Before the end of the course, each student wishing CEH credits must complete the CECBEMS roster.  Among other things, make sure that you have your State License# with its expiration date and NREMT# with its expiration date.   The WMAI office will handle all the CECBEMS submissions.

It is important to check with your state to assure that you know what they accept and in what format.  Ultimately this is your responsibility.  Our office will do its best to assist you.

How do I get a CME/Contact hour certificate?

 The instructor will have nurses, PAs and physicians fill out a sign-in sheet during the course and then complete a separate course evaluation at the end.  You will receive a certificate verifying the CME/Contact hours at the end of the course. 

Paramedic -- Which course is best for me, WALS or WEMT Upgrade?

The WEMT Upgrade is more than a WFR for EMS practitioners.  It is designed particularly for people who are already trained medical professionals, including EMS practitioners, nurses, PAs and even some physicians.  Rather than teaching basic medical skills and knowledge, we focus on the enhancement of old skills and their use on non-traditional missions (e.g., SAR, expeditions, disasters, tactical, off-road).  We emphasize leadership in medical management taking into account appropriate technologies, packaging and evacuation.  Each student will have opportunities to decide the urgency of care and evacuation by weighing the risks versus the benefits in turn dictated by the underlying medical problem, environment, and both medical and technical capabilities. As with all of our courses, there will be case study assignments, practical skills labs and simulations, all spiced with lively discussions.

Practitioners signing up for the WALS course generally have the highest level of medical experience.  Past students have come from a wide range of medical specialties and missions including SAR, USAR, FEEMA, DEMAT and all branches of the military.  Many act as medical control or as the medical team leader involved in a variety of medical missions.  By looking at the topics in more depth and from the perspectives of our participants, we try to understand the value and limitations of advanced level treatments and the importance of basic skills in the field.  Like all of our courses we devote time for theory, case study based discussions, practical labs and field exercises.  Although there is a set curriculum, the WALS has a seminar feel to it. The instructors will try to make adjustments to meet student background and interest.

Are WMA Courses Coast Guard Credentialing Approved?

Currently the only WMA courses that are Coast Guard Approved are the Wilderness First Responder(WFR), Wilderness First Aid(WFA) and Offshore Emergency Medicine(OEM) run through Sea Education Association(SEA).  Courses run through other sponsors are not currently approved. 

Does advanced training put emergency responders at greater risk of getting sued?

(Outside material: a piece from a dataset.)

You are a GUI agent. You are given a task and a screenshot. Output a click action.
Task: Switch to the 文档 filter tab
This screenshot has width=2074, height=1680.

Medical practitioners are at greatest risk of being sued when they fail to get permission and/or when they render care inappropriately, negligently or incompetentlyWe believe that medical professionals/EMS practitioners who actively seek the most relevant education available and then use the knowledge and skills properly are better protected against medical liability than those who avoid such training. 

WMA really cares about the students. They don't just toss info at you and expect you to regurgitate it. They make sure you know it and can use it, without apprehension when you really need it.